Merkez Efendi’nin ömrü; hep ibâdet etmekle, insanlara hakkı, doğruyu anlatmakla, Ehl-i sünnet itikadını yaymakla, hayr ve hasenat yapmakta halka önayak olmakla, fakir ve zayıfları himaye etmekle geçti.

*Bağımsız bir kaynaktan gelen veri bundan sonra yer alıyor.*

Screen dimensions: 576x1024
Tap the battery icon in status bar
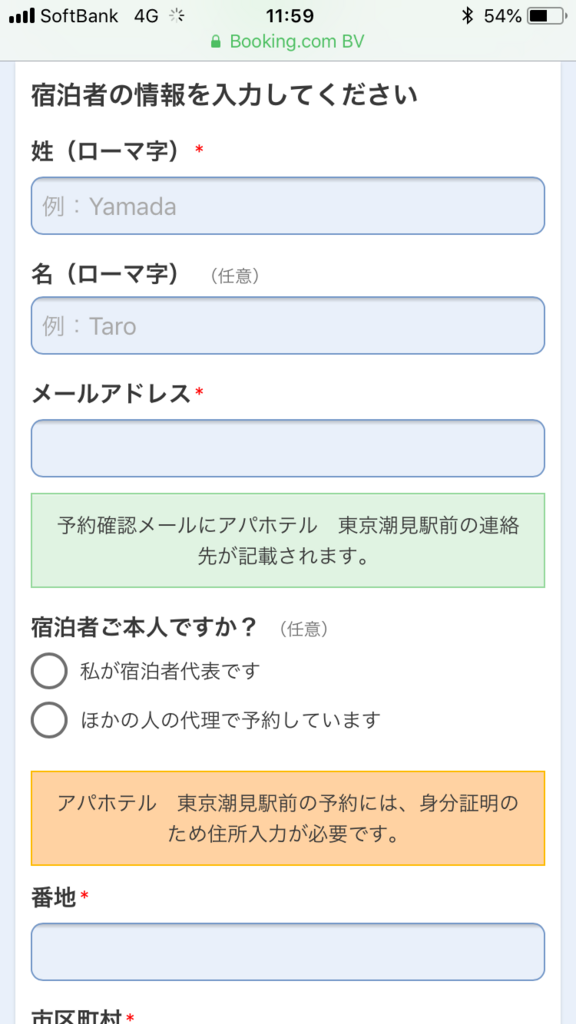pos(547,16)
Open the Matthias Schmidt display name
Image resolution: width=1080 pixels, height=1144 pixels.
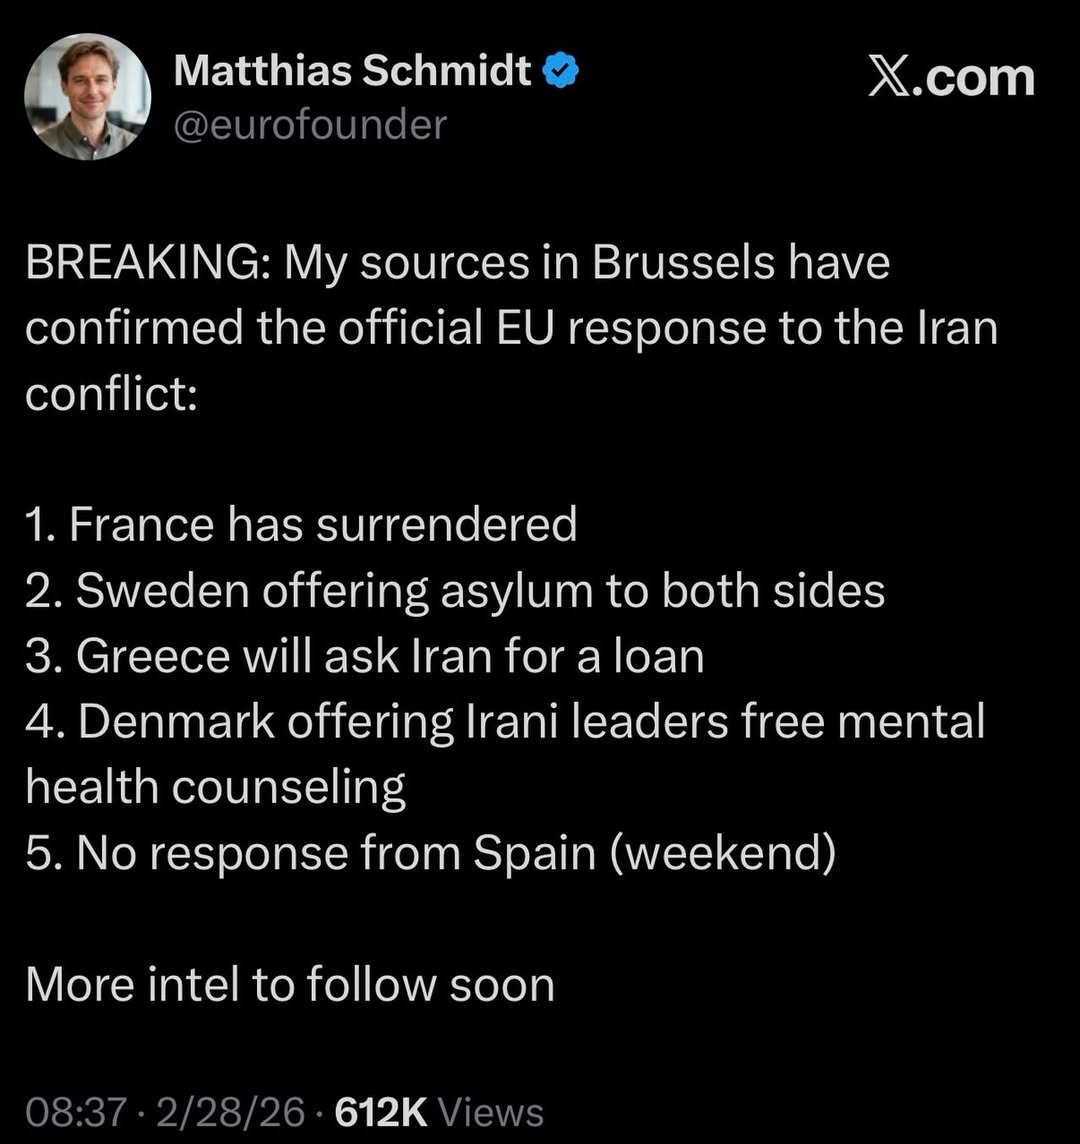tap(352, 71)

Merkez Efendi, senelerce dergâhta talebelere ders vererek, onlara Allahü teâlânın emir ve yasaklarını bildirdi. Zaman zaman İstanbul’un çeşitli câmilerinden halka vâz ve nasîhatlerde bulundu. Vâzında câmiler dolar taşar, boş yer kalmazdı.
NİYET KUYUSU
Merkez Efendi bir gün dergâhın bahçesinde namaz kılarken, secdeye vardığı bir sırada, yerden bir ses işitti; “Ey Merkez Efendi! Yedi senedir yer yüzüne çıkmak için emrini bekliyorum. Beni bu hapishaneden kurtar. Zîrâ Allahü teâlâ, beni, sıtma hastalığına şifâ olarak, yarattı” diyordu. Merkez Efendi namazdan sonra talebelerine; “Burayı kazınız. Sıtmalılara şifâ olacak bir su çıkacak” buyurdu. Kazdılar, kırmızımtırak bir su çıktı. Kuyu hâline getirttiler. “Niyet kuyusu” ismi verilen bu kuyudan, sıtma hastaları su alır içerlerdi. Bu suyu içen hastalar, Allahü teâlânın izniyle şifâ bulurlardı.
Kaynaklar
1) İslâm Âlimleri Ansiklopedisi; cild-14, sh. 197
2) Merkez Efendi Sempozyumu (Manisa-1989)
3) Tıbyânu Vesâil-ü-Hakâik (Harîrizâde, Süleymâniye Kütüphânesi, İbrâhim Efendi Kısmı No: 430); vr. 11, 144
4) Hadîkat-ül-Cevâmî’; cild-1, sh. 257
5) Osmanlı Müellifleri; cild-1, sh. 160
6) Seyahatnâme (Evliya Çelebi); cild-1, sh. 372
7) Şakâyık-ı nu’mâniyye Tercümesi; sh. 522
8) Sefînet-ül-evliyâ; cild- 3, sh. 268
9) Tezkire-i Halvetiyye (Yûsuf Sinân, Es’ad Efendi Kısmı No: 1372) vr. 24 b
10) Lemezât (Hulvi M.C. Üniversite Kütüphânesi T.Y. No: 1894) vr. 165 v.d.